See you on the flip side...

Joseph P. Farrell

Joseph P. Farrell has a doctorate in patristics from the University of Oxford, and pursues research in physics, alternative history and science, and "strange stuff". His book The Giza DeathStar, for which the Giza Community is named, was published in the spring of 2002, and was his first venture into "alternative history and science".


  1. goshawks on October 23, 2015 at 9:39 pm

    Can you say “Enki”? How about “Ninharsag”? Try “Tower of Babel moment”. Say “slave race”. Remember that those up through Noah (who was probably Enki’s offspring via a human mother – or an implant) had radically-long lifespans. Humans – like Enoch. Then, something was ‘changed’. And, not by a monotheistic God. But, by the ‘gods’…

  2. TRM on October 22, 2015 at 9:09 pm

    Check out (Life Extension Foundation) and see what progress is being made by independent researchers.

    The old question still stands: Will we be the last generation to die or the first to live substantially longer lives?
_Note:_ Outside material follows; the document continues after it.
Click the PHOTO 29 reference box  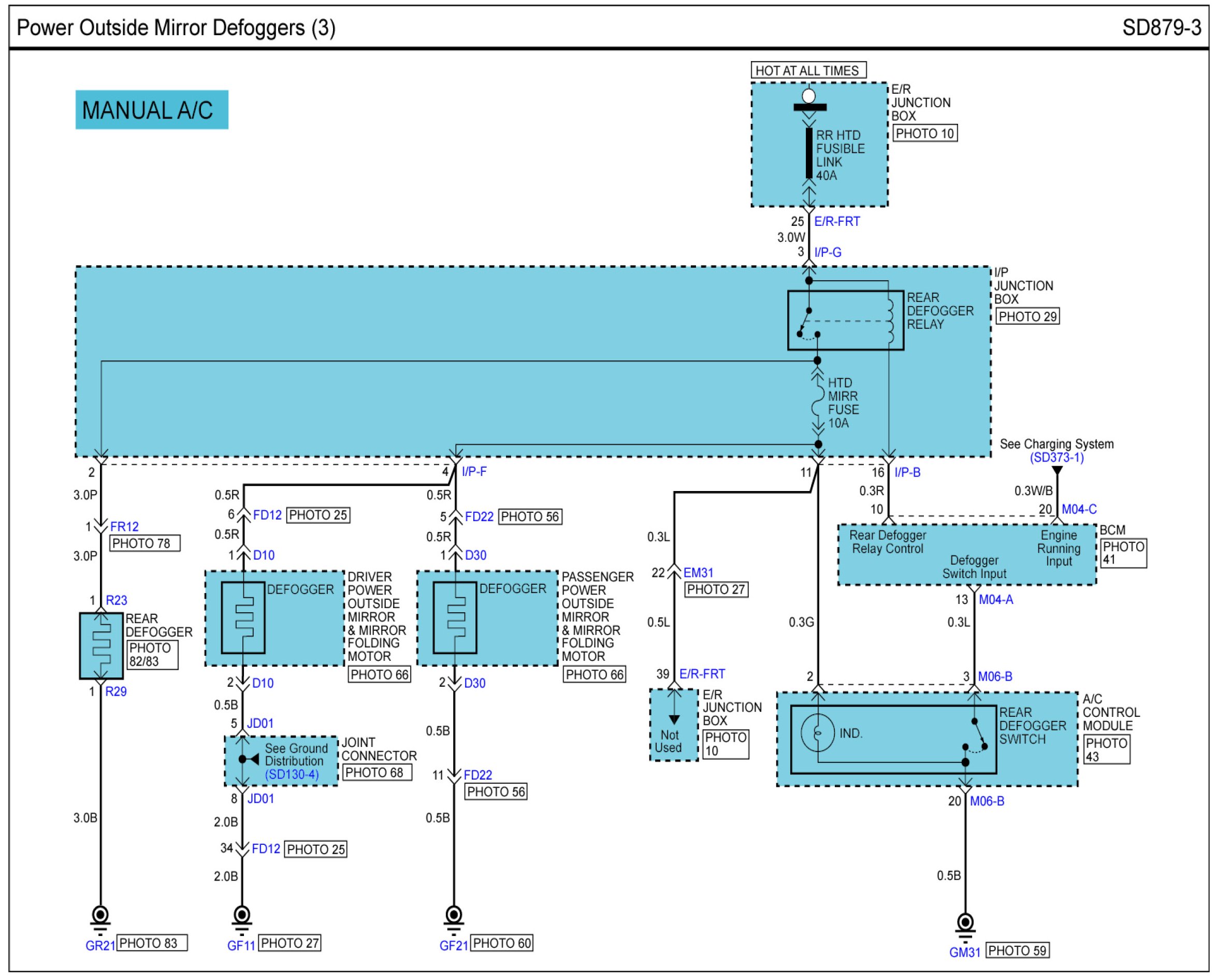[1027, 316]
    • Guygrr on October 24, 2015 at 9:13 am

      Lef is a good company, has a free monthly magazine and website that is filled with educational info. A lot of their products have even gone gmo free. As far as deleting genes go, I’ve got a few I wouldn’t mind purging, but probably not a good idea to mess around with that type of thing. Maybe mankind screwed themselves up. By blowing up a planet in our solar system they messed with the structure of the deep and the astrological effects that planet had on our bodies. Or maybe we were originally from that planet, and being farther away from the sun allowed us to live longer. Oh and they didn’t have gm food in ancient times

  3. Aridzonan_13 on October 22, 2015 at 10:37 am

    I guess you can consider the addition of these “limiter genes”, the first case of planned obsolescence.

  4. marcos anthony toledo on October 22, 2015 at 8:56 am

    Why would one want to live longer if health both mental and physical is not part of this package. And what would be the purpose of this life extension and it’s effect of this on the political landscape for good or ill.
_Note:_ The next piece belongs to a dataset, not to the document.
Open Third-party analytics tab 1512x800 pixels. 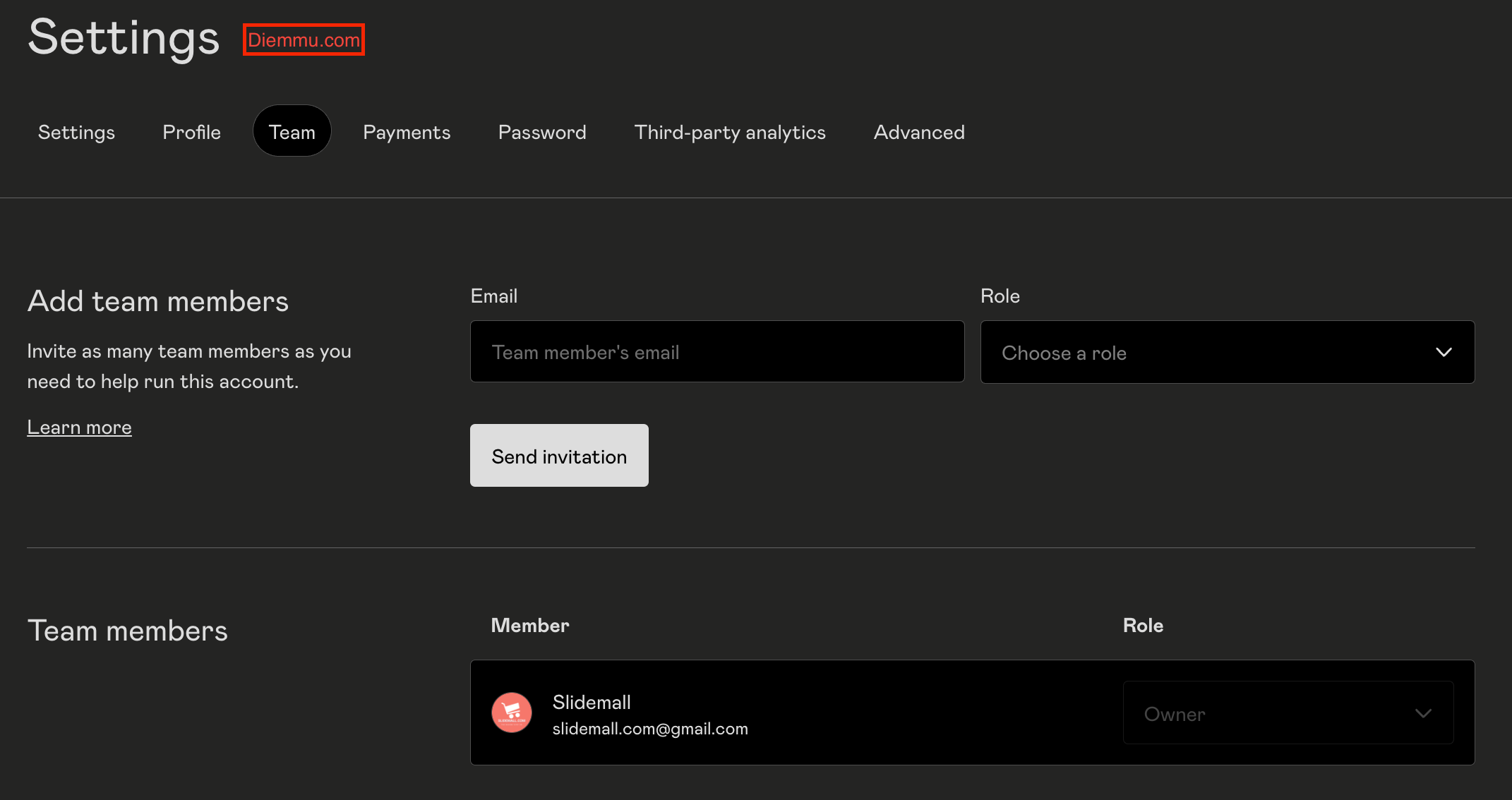click(730, 132)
    • TRM on October 22, 2015 at 9:10 pm

      It is called “Adding years to your life and life to your years”. The whole idea is that you stay younger much longer. 90 becomes the new 45 etc. You age slower and stay healthier. You healthspan increases with your lifespan.

  5. sagat1 on October 22, 2015 at 6:38 am

    My last comment didn’t post for some reason so here goes again… The selfish few clearly have tech that is slowing the aging process down.
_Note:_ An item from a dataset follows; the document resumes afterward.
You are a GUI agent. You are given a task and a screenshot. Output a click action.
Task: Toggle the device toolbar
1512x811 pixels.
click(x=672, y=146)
    How many 90 year olds (the age of the Duke when the article was published) do you know who are capable of racing a horse and carriage at break neck speed?!?! The brain dead amongst us will always respond with “Ah yes, but he’s lived a privileged life and has had the best of everything hence his exceptional superman like strength.” Those of us that are willing to think critically (personally I think this is more like common sense) will realise that this is not normal for a person of his age.

    If they can live 60% longer then did the Qu3en M0ther really die at 102 or was it a staged event while she lives out her life out of public sight? After all, if she’d lived any longer the plebs would surely start to ask questions.

  6. sagat1 on October 22, 2015 at 6:23 am

    The selfish few clearly have access to some age defying tech. Just as the good Doc says, take a look at the Duke 0f Ed1nburgh who is now 96 years old and is still riding horses as though they were children’s rides. Yes, I know he’s had the best of everything all his life but we all should succumb to time an its wear and tear on our body’s. With that in mind, how many 96 year olds do you know who are capable of this kind of physical exertion?!?! Like everyone else, I have known plenty of people live into their 80’s and 90’s but there was no way on earth they could have raced a carriage at break neck speed like he does (see the attached story and pictures NB: he is 90 at the time of the article). Most youngsters would not have the strength and struggle to handle this kind of activity let alone someone nearing 100!